1989: "Stasi in die Produktion!" - 2009: "Verfassungsschutz abschaffen!"

Ein „diskursorientierter" Kommentar zum neuen NRW-Verfassungsschutzbericht

 

Während in den Berichten des Bundesamtes für Verfassungsschutz die anarchosyndikalis­tische Freie ArbeiterInnen Union (FAU) und die Graswurzelbewegung traditionell im Kapitel „Traditionelle Anarchisten" Erwähnung fanden, hat sich das Landesamt für Verfassungsschutz im CDU/FDP-regierten Nordrhein-Westfalen nun eine neue Kategorie ausgedacht. Das Kapitel 4.3 des im April 2009 veröffentlichten NRW-Verfassungsschutzberichts für das Jahr 2008 (1) trägt den phantasievollen Titel „Dis­kursorientierter Linksextremismus":

„Neben Parteien und aktionsorien­tierten Gruppen der linksextremistischen Szene gibt es eine Vielzahl von Netzwerken und Medien, die den Zusammenhalt innerhalb der Szene und die Verbreitung linksextremistischer Ziele vorantreiben. Insbesondere soll durch eigene Medien eine Gegenöffentlichkeit zur bürgerlichen Medienwelt geschaffen werden."
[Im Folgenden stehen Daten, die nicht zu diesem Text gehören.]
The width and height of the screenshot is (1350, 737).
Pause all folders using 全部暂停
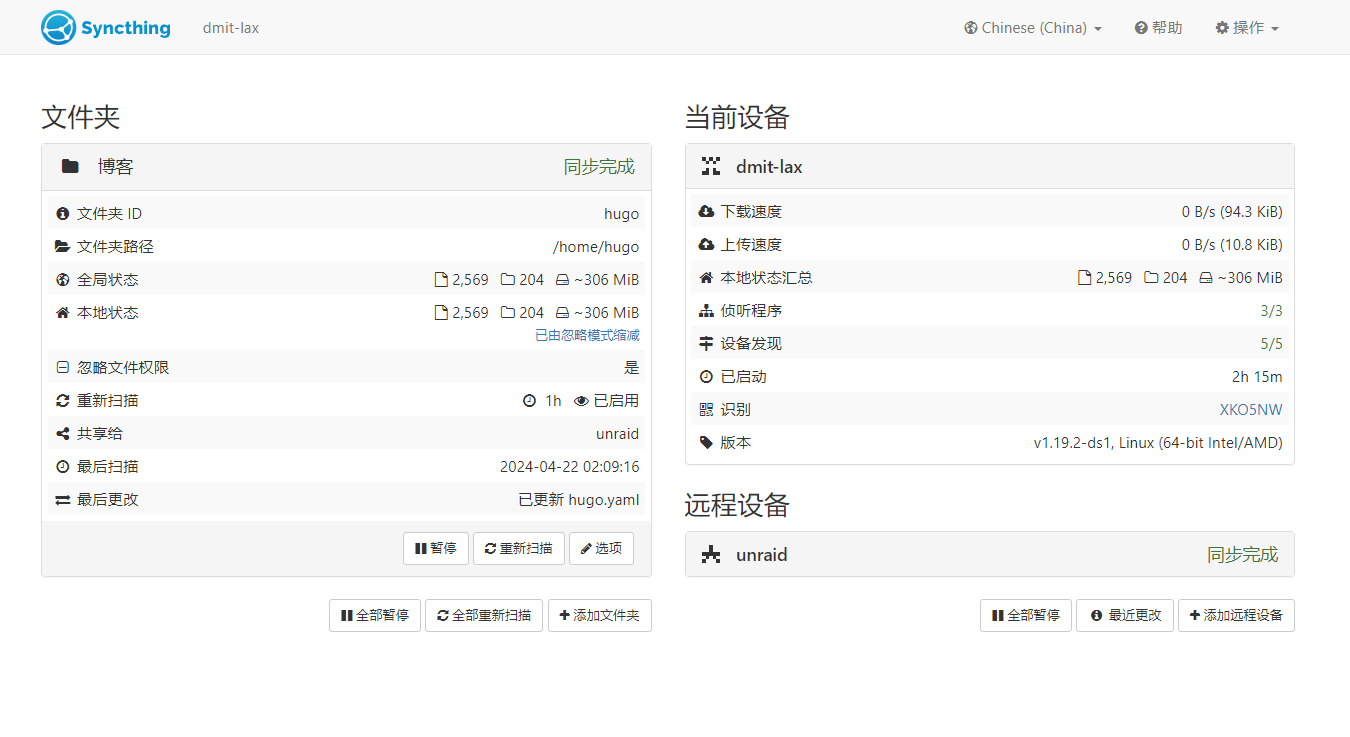coord(375,616)
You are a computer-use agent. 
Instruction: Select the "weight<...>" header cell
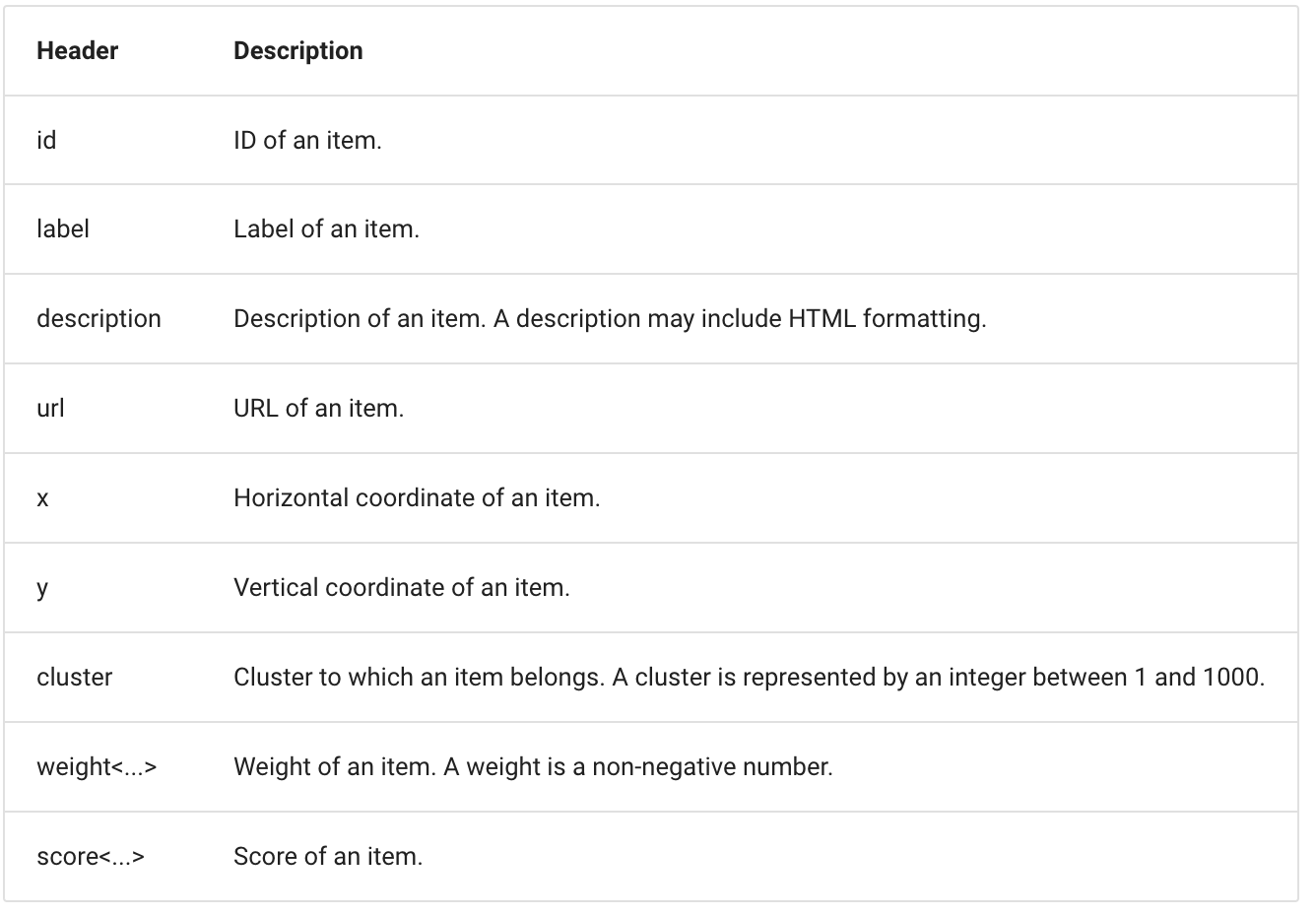tap(97, 767)
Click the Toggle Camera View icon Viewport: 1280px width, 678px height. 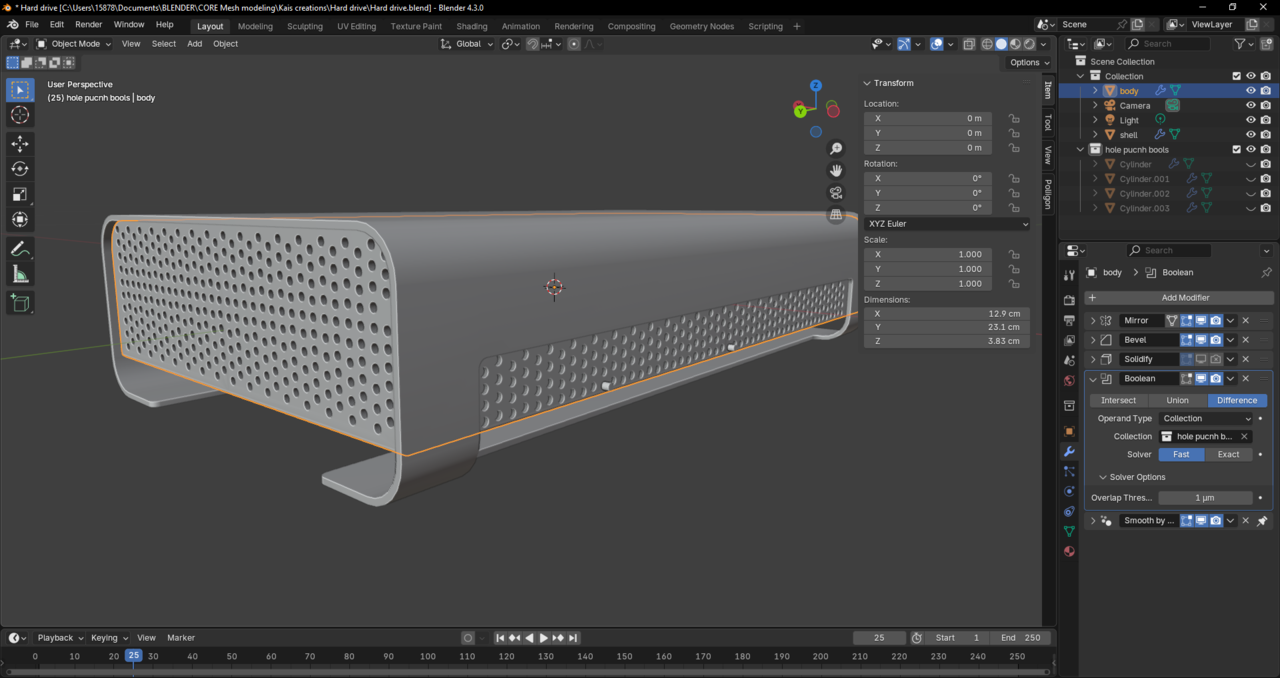[836, 193]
In diesem Kapitel des VS-Berichtes werden dann z.B. das alternative Internetprojekt indymedia, Verlage wie GNN, Unrast und Trotzdem, linke Tageszeitungen wie junge Welt und Neu­es Deutschland, die Monatszeitung ana­lyse & kritik, das post-autonome Magazin Arranca sowie die autonome Berliner Flugblattsammlung Interim beschrieben.

Weiter heißt es: „Andere Zeitschriften wenden sich nicht direkt an die autonome Szene, sondern weisen eine Themenpalette auf, die sich mit den ideologischen Versatzstücken der Autonomen und ihrer Lebensform überschneidet. Beispiele hierfür liefern vor allem Schriften des anarchistischen Spektrums wie ‘Schwarzer Faden', ‘CONTRASTE', ‘Wildcat' sowie die anarchosyndikalistische ‘Direkte Aktion' (DA) oder die von der ökoanarchis­tischen ‘Graswurzelbewegung' herausgegebene ‘graswurzel­revolution'."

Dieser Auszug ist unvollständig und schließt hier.